A socialist society will not need to mould children into servants of an omnipotent production process. In a world where the producer’s quality of life and the quality of the product will be equally valued there will be no requirement of a person but that they learn to live well, for part of living well is to live creatively and to give as well as to take. In a society of production for use the experience of education will cease to be a process which takes place in an institution under compulsion.

Whether the word "school" will survive or not we cannot forecast but that any socialist school would be unrecognisable in comparison with those of today is a matter of certainty. There will be no teachers who are not learners also; there will be no end to education but the satisfaction of human needs — a process which will not stop at eighteen or eighty. In chapter five of William Morris's News From Nowhere there is one great vision of what education might be like in a socialist society. It will be for the workers (and that includes children) who establish socialism to decide how to educate themselves and it will be for each generation to reexamine methods of learning and to assess their worth in the light of what it has produced in their elders.

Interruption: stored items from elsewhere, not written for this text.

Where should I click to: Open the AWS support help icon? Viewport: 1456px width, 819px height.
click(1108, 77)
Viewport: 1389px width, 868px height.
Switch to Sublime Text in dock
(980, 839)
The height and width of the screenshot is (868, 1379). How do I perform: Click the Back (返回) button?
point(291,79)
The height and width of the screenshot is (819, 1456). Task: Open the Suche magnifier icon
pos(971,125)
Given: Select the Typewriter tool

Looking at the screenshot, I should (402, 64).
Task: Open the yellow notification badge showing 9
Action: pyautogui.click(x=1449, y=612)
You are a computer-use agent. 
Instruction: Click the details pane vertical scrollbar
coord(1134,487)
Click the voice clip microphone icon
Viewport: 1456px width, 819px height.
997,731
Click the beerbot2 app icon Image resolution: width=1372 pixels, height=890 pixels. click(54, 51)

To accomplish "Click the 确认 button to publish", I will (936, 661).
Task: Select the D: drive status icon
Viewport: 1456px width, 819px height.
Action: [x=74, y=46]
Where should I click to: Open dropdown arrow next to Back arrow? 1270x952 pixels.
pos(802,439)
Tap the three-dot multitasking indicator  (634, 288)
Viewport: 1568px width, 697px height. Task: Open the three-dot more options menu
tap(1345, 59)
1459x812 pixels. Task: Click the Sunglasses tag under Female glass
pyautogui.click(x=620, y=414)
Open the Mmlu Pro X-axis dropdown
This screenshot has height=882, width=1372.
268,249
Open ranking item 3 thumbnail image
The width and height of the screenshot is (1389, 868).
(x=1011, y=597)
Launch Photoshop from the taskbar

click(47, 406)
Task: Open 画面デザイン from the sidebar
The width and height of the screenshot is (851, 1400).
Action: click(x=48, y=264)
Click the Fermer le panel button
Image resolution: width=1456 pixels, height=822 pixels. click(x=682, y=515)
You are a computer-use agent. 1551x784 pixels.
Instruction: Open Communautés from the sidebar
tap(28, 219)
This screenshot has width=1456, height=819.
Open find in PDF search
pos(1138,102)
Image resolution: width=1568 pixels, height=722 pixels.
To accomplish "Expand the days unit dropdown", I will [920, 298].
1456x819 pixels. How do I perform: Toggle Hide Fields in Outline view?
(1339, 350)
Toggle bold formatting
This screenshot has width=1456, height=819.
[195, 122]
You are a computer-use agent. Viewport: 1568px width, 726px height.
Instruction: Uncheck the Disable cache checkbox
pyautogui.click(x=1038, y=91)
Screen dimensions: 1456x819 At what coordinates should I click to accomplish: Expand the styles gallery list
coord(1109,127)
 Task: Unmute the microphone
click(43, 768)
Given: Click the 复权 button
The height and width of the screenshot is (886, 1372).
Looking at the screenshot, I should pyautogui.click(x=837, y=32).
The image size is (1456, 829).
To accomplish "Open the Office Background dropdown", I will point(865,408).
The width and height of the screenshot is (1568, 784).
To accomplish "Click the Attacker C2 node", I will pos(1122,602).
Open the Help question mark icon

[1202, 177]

The ultimate condemnation of capitalist "education" is that it has played a key role in producing capitalist-minded people. A society of people who love nations which they do not own. hate foreigners, are willing to kill in wars, offer themselves as victims to the profit system and obey those who abuse them, is a society of badly educated inhabitants. In a book called The School That I'd Like, compiled as a result of essays on the title submitted by school kids for a competition run by the Observer in December 1967. one girl of fifteen wrote that
I am tired of hearing that the hope of my country lies in my generation. If you give me the same indoctrination . . . how can you expect me to be any different from you?